| UNA QUESTIONE DI CENTIMETRI |

Il nuovo Rinascimento 

di Mario Bocchetti,  13  Luglio  2020

La serie A sta rinascendo dalle proprie ceneri, e lo sta facendo a suo modo attraverso una schiera di giovani allenatori che stanno operando una silenziosa rivoluzione copernicana contro il vecchio sistema degli allenatori dinosauro.

I nostri presidenti hanno iniziato a pensare che le vittorie non sono tutto nello sport, soprattutto se questo sport deve essere venduto in televisione. Oggi anche le piccole squadre cercano di dare spettacolo, si ricerca il risultato positivo attraverso il bel gioco. Una frase tanto abusata quanto falsa!

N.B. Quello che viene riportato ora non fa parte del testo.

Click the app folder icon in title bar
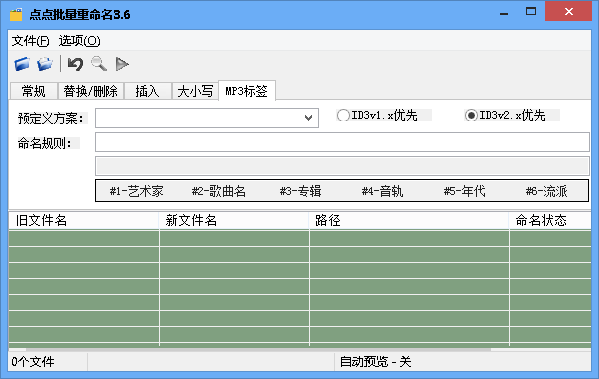This screenshot has height=379, width=599. pos(16,15)
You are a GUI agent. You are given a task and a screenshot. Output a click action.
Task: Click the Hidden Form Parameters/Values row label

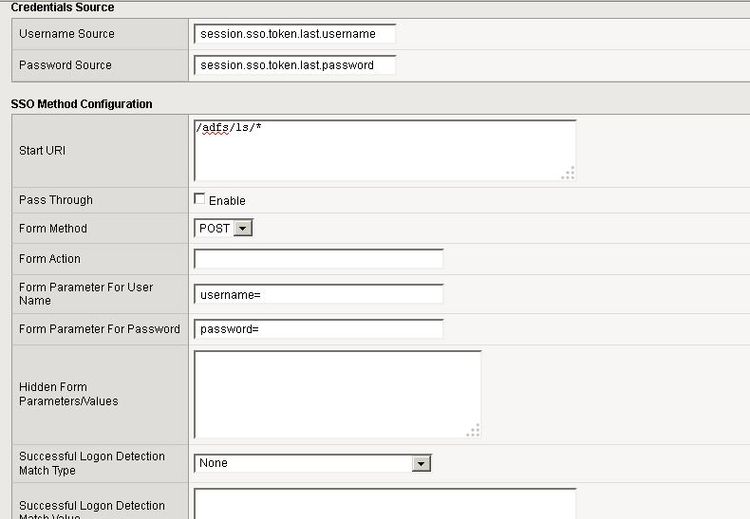coord(68,394)
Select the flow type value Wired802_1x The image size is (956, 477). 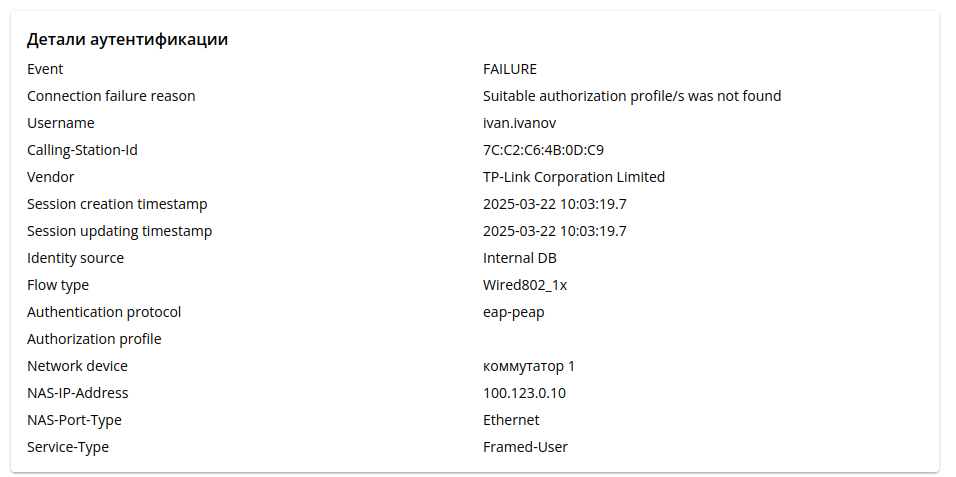pos(525,285)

Ad oggi il poter resistere in serie A non basta, la televisione va alla ricerca dello spettacolo e dei goal, si cerca in tutti i modi di vincere le difficoltà economiche con lo spettacolo. Peccato che in pochi hanno capito che il vero biglietto da visita sono gli stadi, troppo poco funzionali per essere parte del nuovo calcio. Ma le rivoluzioni sono processi lunghi e dolorosi.

 

Anche le piccole scelgono ormai il volersi mettere in mostra e lasciare per un attimo la tattica estrema che cerca di evitare di prendere goal e va alla ricerca della partita-vetrina contro la grande di turno. Vedere giocare il Lecce è davvero un piacere, se solo avesse avuto un tasso tecnico leggermente superiore nei suoi uomini chiave probabilmente veleggerebbe ad una decina di punti in più,  per una volta non ci troviamo di più di fronte ad una squadra allo sbando che ormai a poche giornate dalla fine del campionato cerca lo zero a zero per rimandare una retrocessione annunciata. In fondo oggi che il mondo si sta adattando a standard propositivi anche i calciatori devono dare l’impressione di essere buoni palleggiatori.

 

Fateci caso, il Torino e la Fiorentina hanno un organico che sulla carta potrebbe mettere in difficoltà tutte le squadre di medio-alta classifica, ma sono state risucchiate nei bassifondi della classifica, perché non si sono adattate al nuovo calcio. Le scelte societarie legate ai tecnici ha portato a perdere identità, i calciatori non sono abituati a soffrire in alcune partite e soprattutto riescono a creare davvero poco contro squadre che vanno alla ricerca del goal e dall’aggredire l’avversario. Sampdoria, Udinese e Genoa, le vere borghesi del nostro calcio piano piano stanno lentamente scivolando verso il basso: il loro mondo societario è restato legato a doppio filo alla vecchia serie A, ci troviamo invece,  tra le sorprese squadre come il Verona e il Sassuolo che hanno puntato su allenatori che cercano di mettersi in mostra, che hanno trovato l’ambiente adatto per cercare calciatori pronti a dare tutto per cercare il grande salto per il calcio che conta. Queste squadre belle a tratti e spumeggianti avranno il problema di una scadenza breve: i migliori resteranno uno o massimo due anni, e allora il miracolo dovrà essere chiesto al DS che ogni anno deve azzeccare gli acquisti.


Non sappiamo se questo golpe riuscirà e si estingueranno i dinosauri del nostro calcio, ma siamo sicuri che un calcio propositivo possa attirare di nuovo le televisioni e con loro i campioni che sempre più spesso cercano di approdare in campionati più prestigiosi del nostro.